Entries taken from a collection
====

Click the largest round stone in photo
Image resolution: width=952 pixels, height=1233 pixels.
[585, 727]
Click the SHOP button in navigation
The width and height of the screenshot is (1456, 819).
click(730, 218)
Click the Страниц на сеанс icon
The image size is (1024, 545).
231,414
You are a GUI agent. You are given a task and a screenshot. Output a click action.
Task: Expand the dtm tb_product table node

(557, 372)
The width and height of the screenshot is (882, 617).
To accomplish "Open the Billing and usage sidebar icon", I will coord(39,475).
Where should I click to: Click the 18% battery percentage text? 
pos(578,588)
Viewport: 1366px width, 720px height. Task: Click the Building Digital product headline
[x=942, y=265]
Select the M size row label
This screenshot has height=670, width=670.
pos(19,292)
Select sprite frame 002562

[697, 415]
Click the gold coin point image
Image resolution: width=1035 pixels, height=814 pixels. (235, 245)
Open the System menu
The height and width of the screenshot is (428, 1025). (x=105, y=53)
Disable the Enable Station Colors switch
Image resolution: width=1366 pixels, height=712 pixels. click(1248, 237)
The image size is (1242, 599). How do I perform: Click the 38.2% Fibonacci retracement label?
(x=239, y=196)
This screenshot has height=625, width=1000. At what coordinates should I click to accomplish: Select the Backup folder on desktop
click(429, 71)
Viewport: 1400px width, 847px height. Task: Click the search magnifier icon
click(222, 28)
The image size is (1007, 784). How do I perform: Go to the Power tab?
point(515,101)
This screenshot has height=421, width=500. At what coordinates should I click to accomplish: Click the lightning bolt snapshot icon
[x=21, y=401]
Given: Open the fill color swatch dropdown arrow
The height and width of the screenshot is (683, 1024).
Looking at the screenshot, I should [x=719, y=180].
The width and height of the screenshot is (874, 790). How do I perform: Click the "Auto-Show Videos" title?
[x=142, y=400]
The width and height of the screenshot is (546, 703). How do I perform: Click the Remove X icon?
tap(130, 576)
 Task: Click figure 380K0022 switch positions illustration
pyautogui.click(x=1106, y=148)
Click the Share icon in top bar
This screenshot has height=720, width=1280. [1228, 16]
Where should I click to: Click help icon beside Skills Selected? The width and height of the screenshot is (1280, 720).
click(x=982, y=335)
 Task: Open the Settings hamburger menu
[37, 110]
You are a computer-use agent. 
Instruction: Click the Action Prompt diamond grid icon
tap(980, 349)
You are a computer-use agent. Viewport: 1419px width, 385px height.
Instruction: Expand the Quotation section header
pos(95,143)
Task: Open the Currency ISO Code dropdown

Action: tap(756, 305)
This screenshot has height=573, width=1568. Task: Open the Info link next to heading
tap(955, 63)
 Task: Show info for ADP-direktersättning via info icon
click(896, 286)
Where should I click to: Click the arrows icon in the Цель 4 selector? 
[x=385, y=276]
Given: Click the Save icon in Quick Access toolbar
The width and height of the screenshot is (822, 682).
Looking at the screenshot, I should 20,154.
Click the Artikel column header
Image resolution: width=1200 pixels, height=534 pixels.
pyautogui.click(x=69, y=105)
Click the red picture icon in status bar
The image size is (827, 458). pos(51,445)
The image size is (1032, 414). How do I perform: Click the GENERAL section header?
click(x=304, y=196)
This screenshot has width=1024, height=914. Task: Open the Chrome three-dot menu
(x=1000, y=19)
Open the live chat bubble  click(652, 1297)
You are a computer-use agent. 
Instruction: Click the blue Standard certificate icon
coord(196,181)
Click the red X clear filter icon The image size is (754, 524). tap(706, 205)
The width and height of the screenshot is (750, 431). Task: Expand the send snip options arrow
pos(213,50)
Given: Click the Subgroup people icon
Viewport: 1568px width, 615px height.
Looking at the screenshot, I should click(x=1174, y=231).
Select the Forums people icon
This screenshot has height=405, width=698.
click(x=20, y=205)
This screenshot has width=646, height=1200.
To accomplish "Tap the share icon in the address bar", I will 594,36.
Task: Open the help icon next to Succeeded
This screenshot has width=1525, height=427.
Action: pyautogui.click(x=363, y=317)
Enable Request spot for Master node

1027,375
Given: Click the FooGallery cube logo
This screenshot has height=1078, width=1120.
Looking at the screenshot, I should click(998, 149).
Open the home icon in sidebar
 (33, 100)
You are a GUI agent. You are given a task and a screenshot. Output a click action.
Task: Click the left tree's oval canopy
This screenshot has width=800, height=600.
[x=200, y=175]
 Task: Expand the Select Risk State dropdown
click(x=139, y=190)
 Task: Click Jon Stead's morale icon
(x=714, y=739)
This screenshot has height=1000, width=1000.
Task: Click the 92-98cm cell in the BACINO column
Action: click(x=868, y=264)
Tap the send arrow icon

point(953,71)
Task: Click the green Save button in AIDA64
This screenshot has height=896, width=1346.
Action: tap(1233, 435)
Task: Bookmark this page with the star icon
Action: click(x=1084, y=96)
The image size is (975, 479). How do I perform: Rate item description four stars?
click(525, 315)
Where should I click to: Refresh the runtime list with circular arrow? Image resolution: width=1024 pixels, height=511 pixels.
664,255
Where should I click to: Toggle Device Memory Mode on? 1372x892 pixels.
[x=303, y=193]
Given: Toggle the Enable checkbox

====

Task directions: When a line among the entries above contains "will", copy it.

Task output:
To accomplish "Open the Billing and usage sidebar icon", I will coord(39,475).
To accomplish "Tap the share icon in the address bar", I will 594,36.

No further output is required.